The Masaryk Circuit took its name from Tomáš Garrigue Masaryk, the first president of Czechoslovakia, reflecting the national prestige attached to the event. The original layout ran anti-clockwise on approximately 29.194 km of public roads in the outskirts of Brno. The start and finish line was located in Bosonohy. From there the circuit headed east past Kamenny, then turned north past the Bohunice University Campus area near Kejbaly, before threading through the villages of Libusino, Kohoutovice, and Žebětín, out to Ostrovacice, through Veselka, and back via a series of fast straights and kinks to the start. The character of the course was typical of the great pre-war road circuits: long, fast, exposed to ordinary traffic infrastructure and demanding of both machinery and driver.
From 1930 to 1937 the Masaryk Circuit attracted some of the top drivers and factory teams in European motor racing. The Czechoslovakian Grand Prix held there was a blue-riband event drawing the elite of Grand Prix competition at a time when the discipline was dominated by German Silver Arrows and Italian machinery.
After a break during the Second World War, the circuit was revived. On 25 September 1949, a race was held on a shorter 17.800 km clockwise variant of the layout. This event was organised as part of the early Grand Prix motor racing calendar that would evolve into the Formula One World Championship. That single 1949 Czechoslovakian Grand Prix drew a crowd reported in excess of 400,000 spectators, a figure that underscores the event's enormous popular appeal, yet it proved to be the last Grand Prix for cars on the old circuit configuration.
Beginning in 1950, the old road circuit shifted its primary focus to motorcycle racing, hosting the Czechoslovakian Motorcycle Grand Prix. The event became a round of the FIM Motorcycle World Championship from 1965 onwards. Each decade brought further reductions in circuit length. By 1964 the course had been trimmed to 13.941 km by completely bypassing Žebětín and incorporating a new through-road to Kohoutovice. A further reduction in 1975 brought the length down to 10.921 km; this version exited Kohoutovice from the south, bypassed Libusino and Kejbaly, and cut through Kamenny to rejoin the main road back to Bosonohy. The European Touring Car series visited the circuit in the 1980s while it was still in this shortened form.
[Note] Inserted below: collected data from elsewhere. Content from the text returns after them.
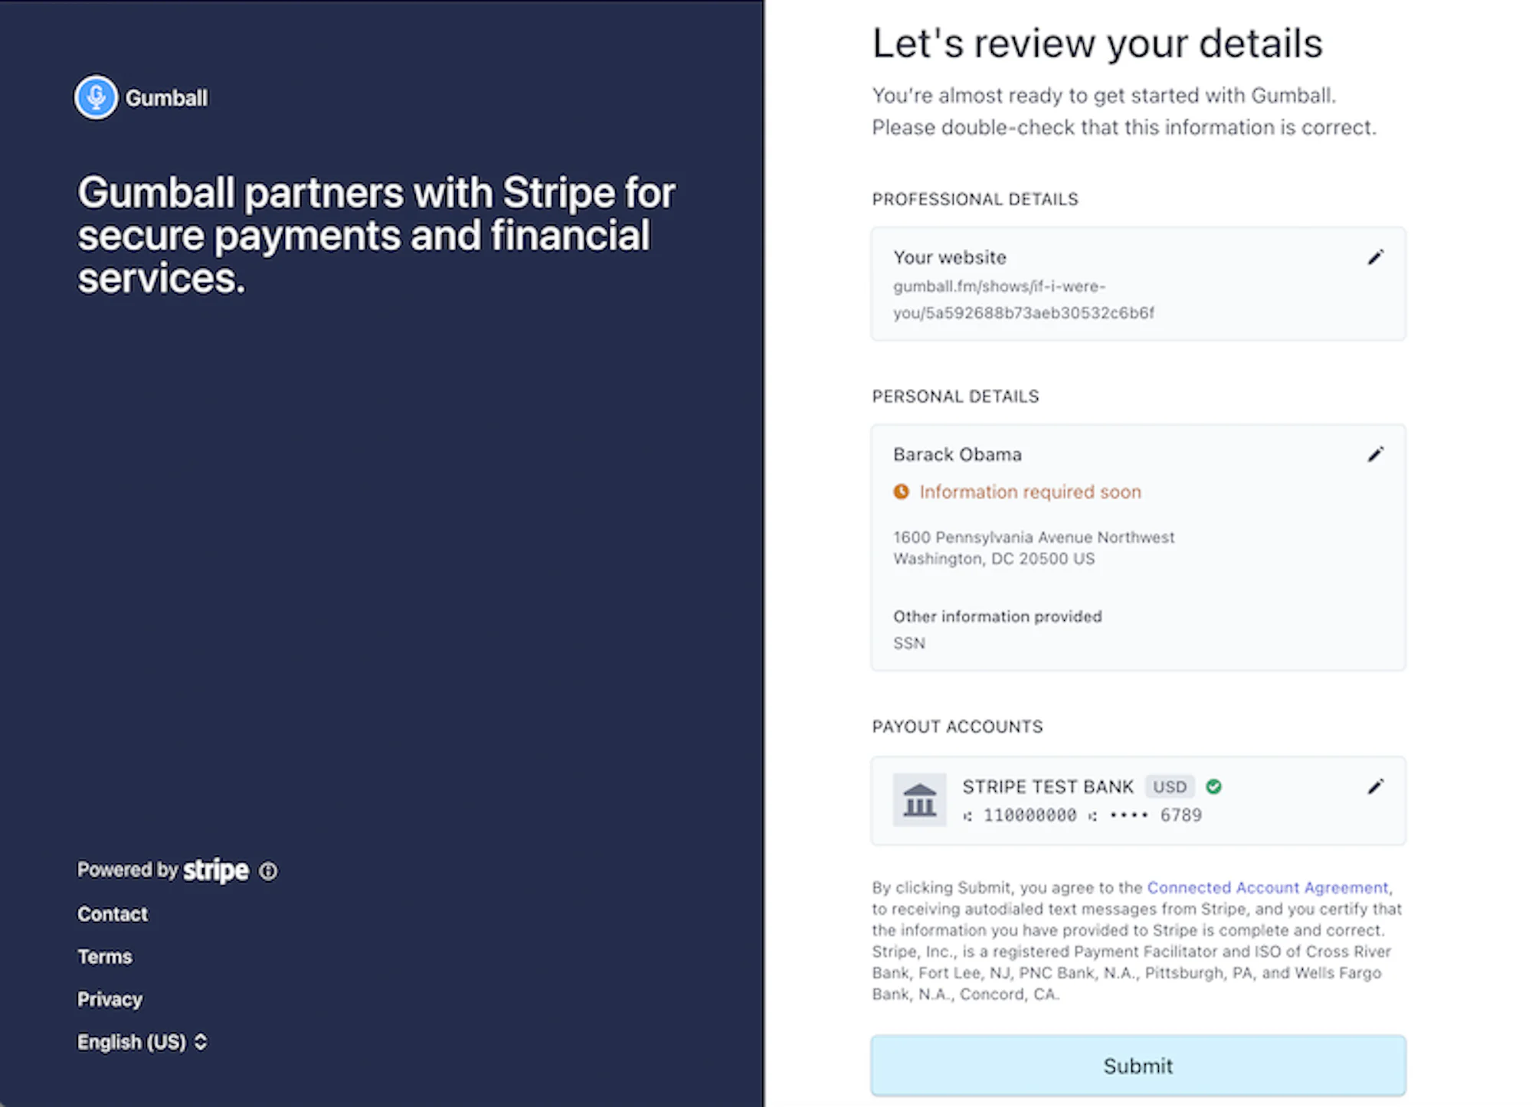Edit the Stripe Test Bank payout account
Viewport: 1532px width, 1107px height.
point(1376,787)
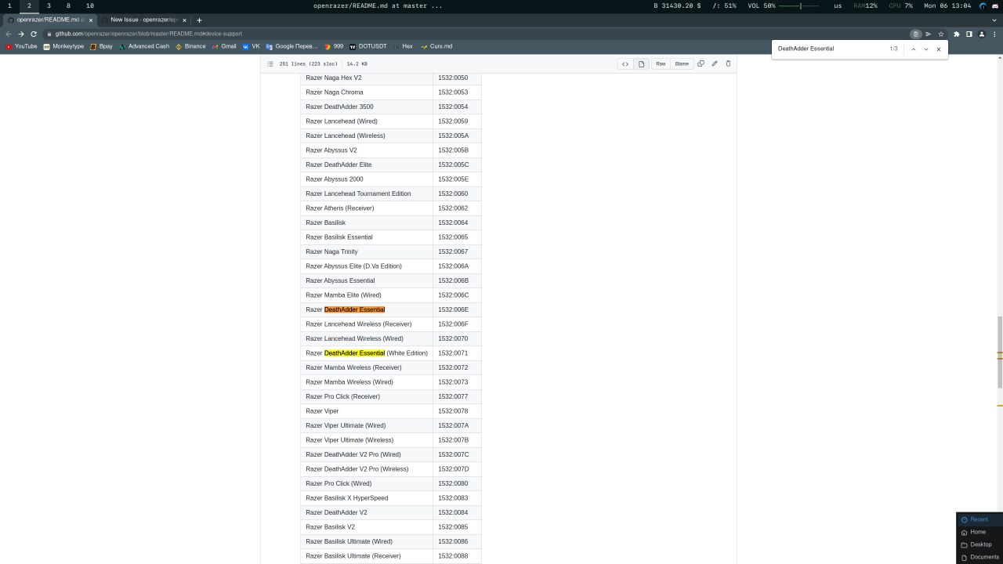This screenshot has height=564, width=1003.
Task: Bookmark this page with the star toggle
Action: (x=941, y=34)
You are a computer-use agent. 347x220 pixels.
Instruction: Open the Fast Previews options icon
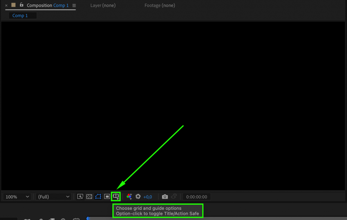pos(80,197)
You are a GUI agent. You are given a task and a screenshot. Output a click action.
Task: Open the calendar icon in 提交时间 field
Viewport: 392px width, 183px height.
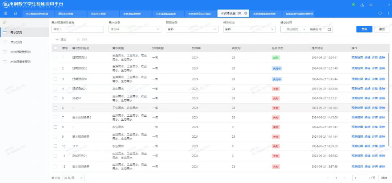[329, 29]
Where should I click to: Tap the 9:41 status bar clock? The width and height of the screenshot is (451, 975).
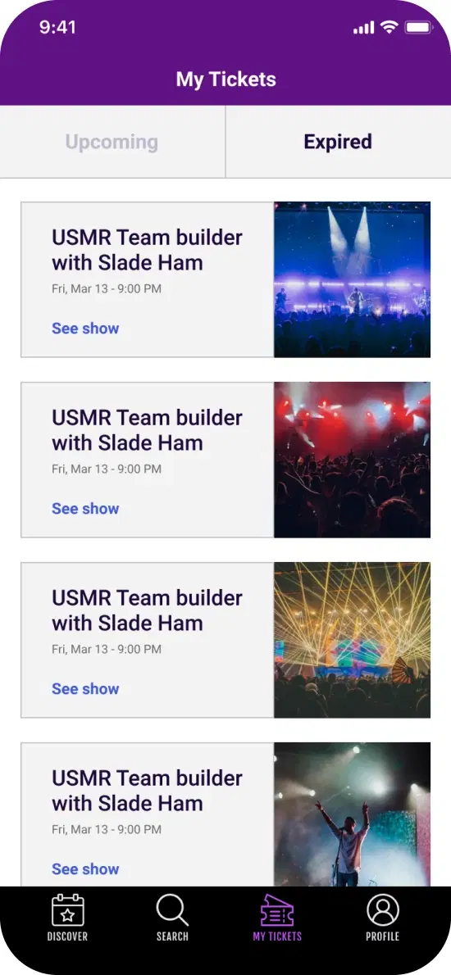(57, 27)
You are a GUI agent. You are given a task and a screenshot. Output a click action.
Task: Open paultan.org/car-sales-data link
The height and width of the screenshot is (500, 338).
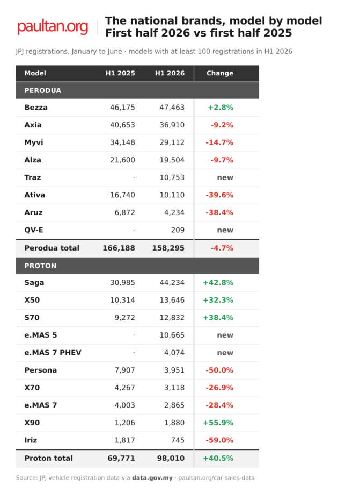click(216, 477)
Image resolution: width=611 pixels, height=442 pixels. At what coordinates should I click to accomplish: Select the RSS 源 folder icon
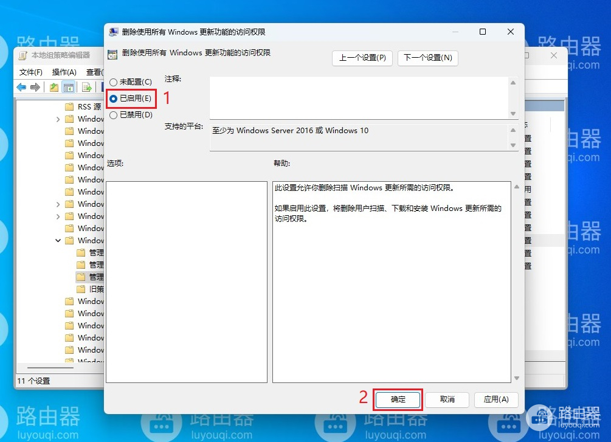[x=69, y=107]
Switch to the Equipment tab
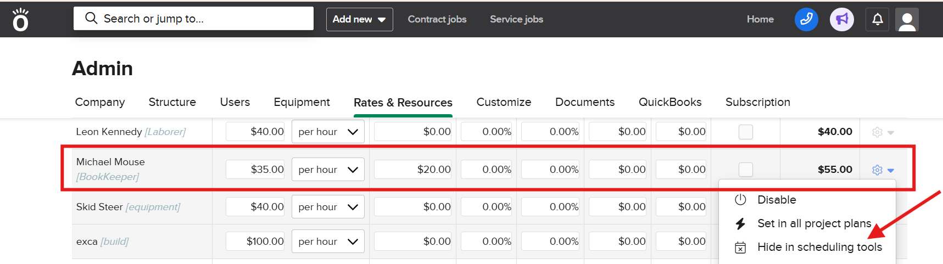Image resolution: width=943 pixels, height=264 pixels. click(302, 102)
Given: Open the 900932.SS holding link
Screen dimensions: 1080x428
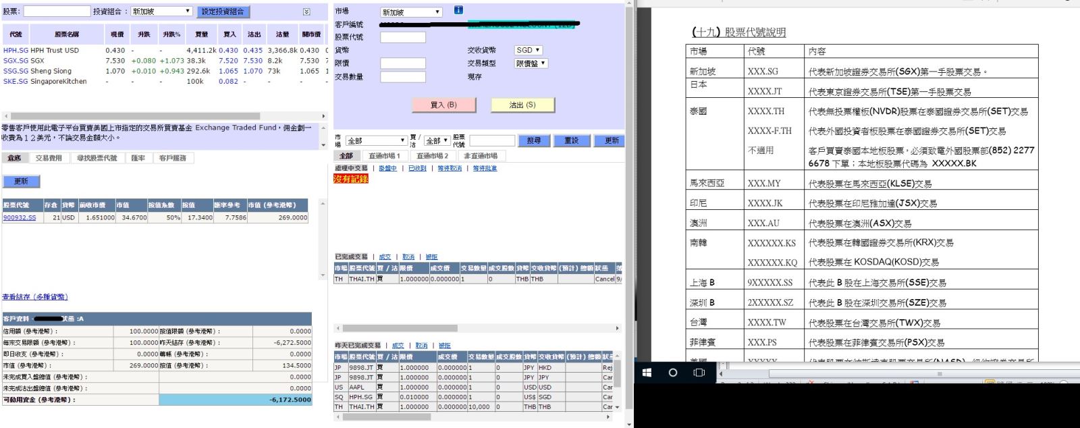Looking at the screenshot, I should tap(20, 218).
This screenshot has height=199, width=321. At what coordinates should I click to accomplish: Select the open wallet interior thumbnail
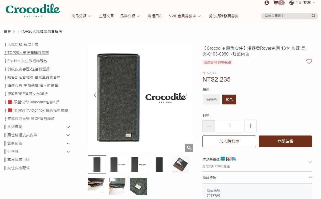(180, 165)
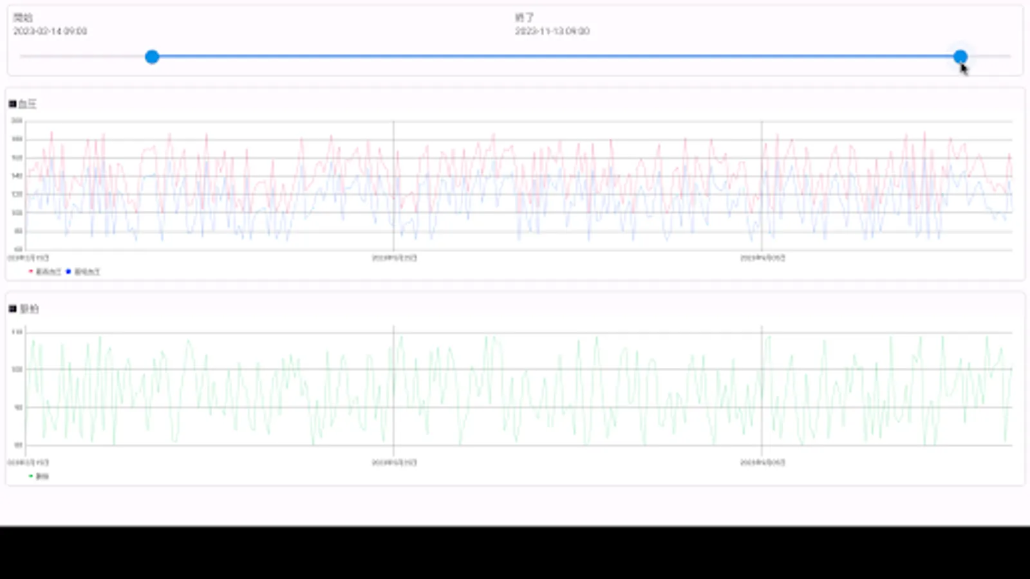The image size is (1030, 579).
Task: Click the blue selected range track of the slider
Action: click(556, 57)
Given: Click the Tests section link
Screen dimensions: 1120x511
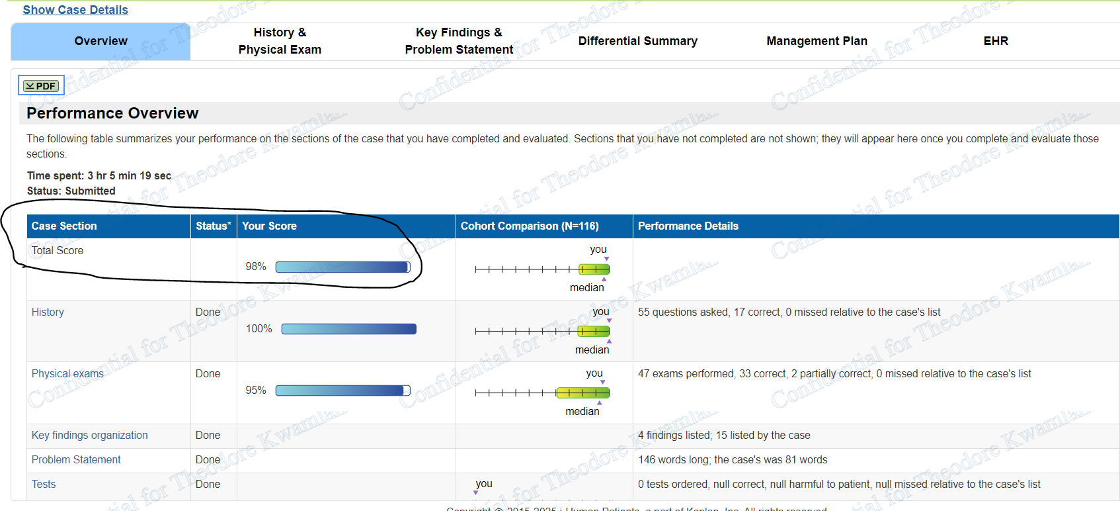Looking at the screenshot, I should click(44, 484).
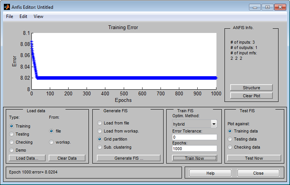Choose the Checking data type option
This screenshot has height=185, width=290.
point(12,142)
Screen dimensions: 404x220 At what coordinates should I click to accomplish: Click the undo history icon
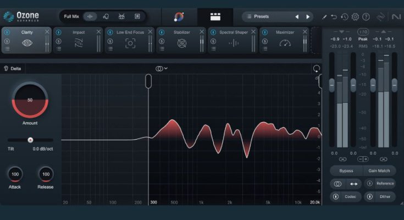[x=344, y=17]
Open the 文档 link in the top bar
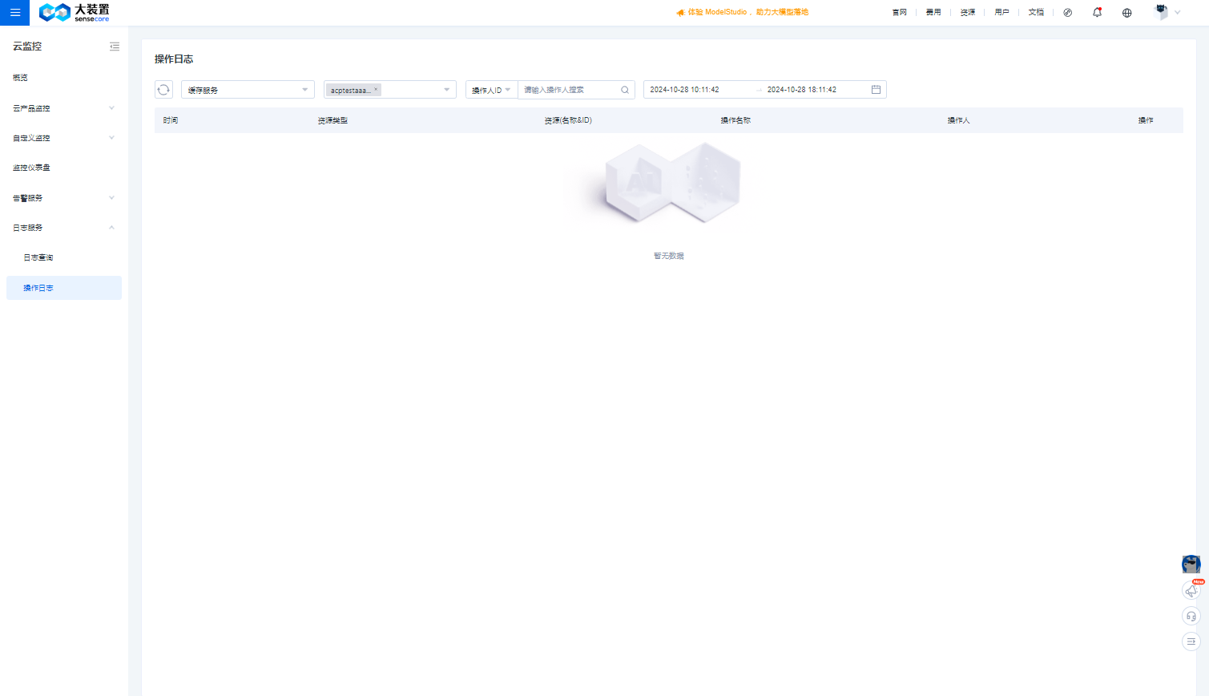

Despite being a street circuit subject to decades of shortening and rerouting, the old Brno road layout remained competitive at the international level well into the 1980s. As of the mid-2020s, all public roads that formed part of the various iterations of the old circuit still exist, offering a tangible connection to the era when European motor racing routinely used ordinary highways as its venue. The circuit's history fed directly into the case for Brno receiving a permanent purpose-built facility, which opened in 1987 and allowed the Czech Republic's motorsport heritage to continue under modern safety conditions.